Greetings from TCS!
- Role: SOC L2/L3
- Experience: 6 to 15 Years
- Drive Locations: Noida /Mumbai/Pune
Interview Mode: In-Person
Drive Date: 20-June -2026
Job Description
- Hands-on experience with SIEM (log ingestion, rule tuning, dashboards, detections),Crowdstrike EDR.
- Strong understanding and Hands on experience of SOC operations, incident response, and cyber kill chain methodologies.
- Familiarity with other SIEM solutions (Splunk, QRadar, Azure Sentinel, etc.) as an add-on capability.
- Knowledge of MITRE ATT&CK, threat intelligence, and detection engineering principles.
- Proficiency in scripting (Python, PowerShell, or similar) for automation and data enrichment.
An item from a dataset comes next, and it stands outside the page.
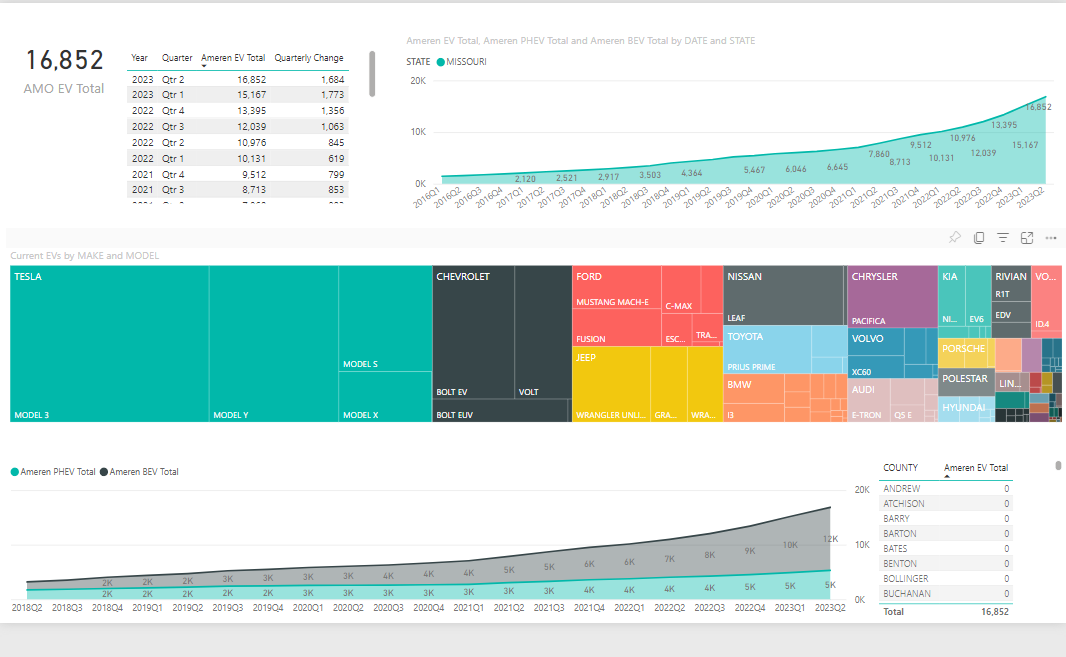The height and width of the screenshot is (657, 1066).
Task: Open the treemap in focus mode
Action: [1027, 238]
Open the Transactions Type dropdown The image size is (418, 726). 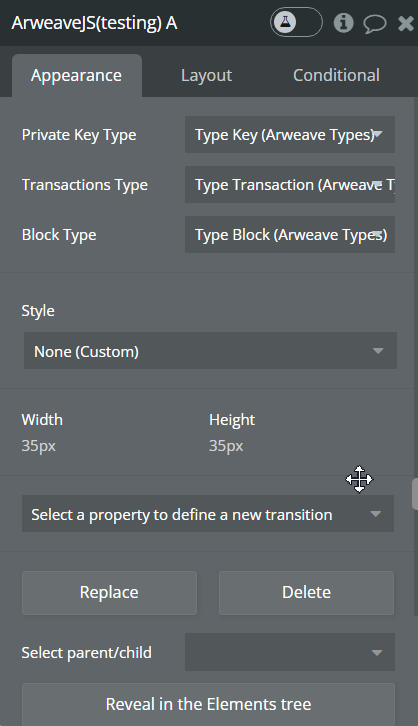click(x=290, y=185)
- Experience with EDR, NDR, and IAM integrations within the SIEM ecosystem.
- Excellent analytical, communication, and documentation skills.
- Incident Analysis & Response: Ability to analyze security alerts, investigate incidents, perform root cause analysis, and recommend mitigation actions using SIEM tools (e.g., Splunk, QRadar, ArcSight).
- Threat Intelligence Correlation: Good understanding of threat intelligence sources and ability to correlate threat indicators (IOCs, TTPs) to detect potential security threats or advanced attacks.
- Firewall, IDS/IPS, and Endpoint Security Management: Hands-on experience in monitoring, tuning, and analysis level expereince in Firewalls, IDS/IPS, and Endpoint Detection & Response (EDR) solutions.
- Log Analysis & Forensics: Proficiency in analyzing logs from servers, network devices, and security appliances to detect anomalous activities and support forensic investigations.
- Ticketing & Escalation Process: Strong understanding of ITSM processes (e.g., using ServiceNow) for incident tracking, documenting findings, escalating complex issues to L3 or relevant teams, and driving incidents to closure.